Are comets and meteors on a continuum?

That is, is the difference just a matter of degree of what temperature their constituents melt at?
Is there a continuous range from ice to “dirty snowball” to “snowy dirtball” to dirtball?

Yes, comets and asteroids are on a continuum.
They go from this rocky body Eros
To rocky bodies that occasionally sprout tails (P/2004 TU12)
To dim, bowling pin shaped comets (Borrelly)
To full on, no foolin comets (Wild)

-That last site has some beautiful images, and a movie of the flyby.

Makes you wonder why aren’t they called the same thing?
Usually science terminology is intent to put new classification to everything you learned in school :wink:

Because they’re not, functionally. Just like cows and sirloin steaks are on a continuum, but aren’t called the same thing.

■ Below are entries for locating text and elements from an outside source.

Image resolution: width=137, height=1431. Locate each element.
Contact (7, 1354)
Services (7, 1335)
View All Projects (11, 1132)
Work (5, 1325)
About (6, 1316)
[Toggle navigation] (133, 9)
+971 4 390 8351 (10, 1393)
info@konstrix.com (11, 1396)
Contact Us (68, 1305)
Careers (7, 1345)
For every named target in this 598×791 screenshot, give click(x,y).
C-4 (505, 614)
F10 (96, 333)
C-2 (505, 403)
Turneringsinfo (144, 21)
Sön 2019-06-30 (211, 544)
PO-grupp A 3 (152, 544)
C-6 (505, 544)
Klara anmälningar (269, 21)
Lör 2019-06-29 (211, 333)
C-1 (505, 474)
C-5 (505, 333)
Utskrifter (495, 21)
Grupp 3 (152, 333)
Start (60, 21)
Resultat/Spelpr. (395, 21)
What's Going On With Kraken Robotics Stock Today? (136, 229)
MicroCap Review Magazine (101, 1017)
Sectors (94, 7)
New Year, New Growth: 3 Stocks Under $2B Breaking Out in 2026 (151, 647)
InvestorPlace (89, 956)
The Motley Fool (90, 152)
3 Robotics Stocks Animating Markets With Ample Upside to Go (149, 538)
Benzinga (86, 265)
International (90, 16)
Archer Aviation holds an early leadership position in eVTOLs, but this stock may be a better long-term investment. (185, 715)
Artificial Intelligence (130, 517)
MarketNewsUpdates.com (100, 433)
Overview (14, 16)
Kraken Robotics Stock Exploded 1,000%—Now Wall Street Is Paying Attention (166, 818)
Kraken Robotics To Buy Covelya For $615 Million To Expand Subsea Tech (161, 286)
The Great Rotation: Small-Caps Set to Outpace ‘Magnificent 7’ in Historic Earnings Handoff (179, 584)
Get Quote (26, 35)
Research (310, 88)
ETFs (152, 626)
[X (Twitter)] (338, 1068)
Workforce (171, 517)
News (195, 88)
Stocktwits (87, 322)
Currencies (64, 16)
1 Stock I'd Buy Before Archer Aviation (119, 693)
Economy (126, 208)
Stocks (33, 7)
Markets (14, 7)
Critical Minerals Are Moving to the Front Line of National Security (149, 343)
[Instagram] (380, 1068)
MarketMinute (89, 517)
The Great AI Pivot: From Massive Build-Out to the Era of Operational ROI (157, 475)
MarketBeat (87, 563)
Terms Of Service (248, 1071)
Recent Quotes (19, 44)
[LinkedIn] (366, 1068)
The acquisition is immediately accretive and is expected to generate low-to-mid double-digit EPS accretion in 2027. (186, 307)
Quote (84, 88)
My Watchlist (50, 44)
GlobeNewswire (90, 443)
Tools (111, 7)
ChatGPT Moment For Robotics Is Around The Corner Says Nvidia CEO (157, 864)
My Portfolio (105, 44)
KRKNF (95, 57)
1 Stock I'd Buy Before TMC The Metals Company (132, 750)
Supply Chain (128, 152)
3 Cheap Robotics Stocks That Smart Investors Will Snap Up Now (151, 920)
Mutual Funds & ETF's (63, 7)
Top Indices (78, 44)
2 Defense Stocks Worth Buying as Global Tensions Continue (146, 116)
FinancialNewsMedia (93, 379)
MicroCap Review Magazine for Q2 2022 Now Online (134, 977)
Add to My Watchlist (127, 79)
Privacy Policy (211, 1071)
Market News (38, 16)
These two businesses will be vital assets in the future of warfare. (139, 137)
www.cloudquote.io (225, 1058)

A comet is an object in an orbit that periodically brings it close enough to the sun to induce a physical change in the components that make it up, causing a vapor/dust tail to form, then eventually going on its way back to the outer part of its orbit and settling back down to big, dirty snowball status.

A meteor (from an Earth perspective) is an object in the same (or a near) orbit as the Earth, which occasionally gets swept into the atmosphere as the planet passes along that path and burns up from friction, becoming a meteorite. Meteors can be the remnants of comets that have “worn out”, but aren’t necessarily.

They’re both rocks in space, but their functions are different. So they’re not the same thing.

Astronomy’s never been very good with the whole classification thing. Witness the debate over whether Pluto is a “planet” or not. It’s all just a taxonomy problem - there’s no good definition of what a planet actually is. Then there’s “planetary nebulae,” which have nothing to do with planets, but they look big and round like planets in small backyard telescopes, and the name stuck. And is a brown dwarf a big planet or a small star?

In the end, it’s a whole bunch of big (or small) lumps of stuff, and Nature doesn’t care what we call it! :slight_smile:

I was under the impression comets were mostly made of light elements frozen into ice, while meteroids were mostly of rocky materials or iron.

That’s the usual way they’re thought of, but when an apparent asteroid develops a tail on close approach to the sun (see my second link), they reclassify it as a comet. It may be 90% rock and 10% ice, but if it grows a tail, it’s a comet.

From my memory of Astronomy 101 Meteor Showers are remnants of comets that have broken up, and formed a band of material following the comet’s old orbit - so they should have roughly the same composition as a comet, but meteors in and of themselves can be anything that enters the earth’s atmosphere. Correct me if I’m wrong.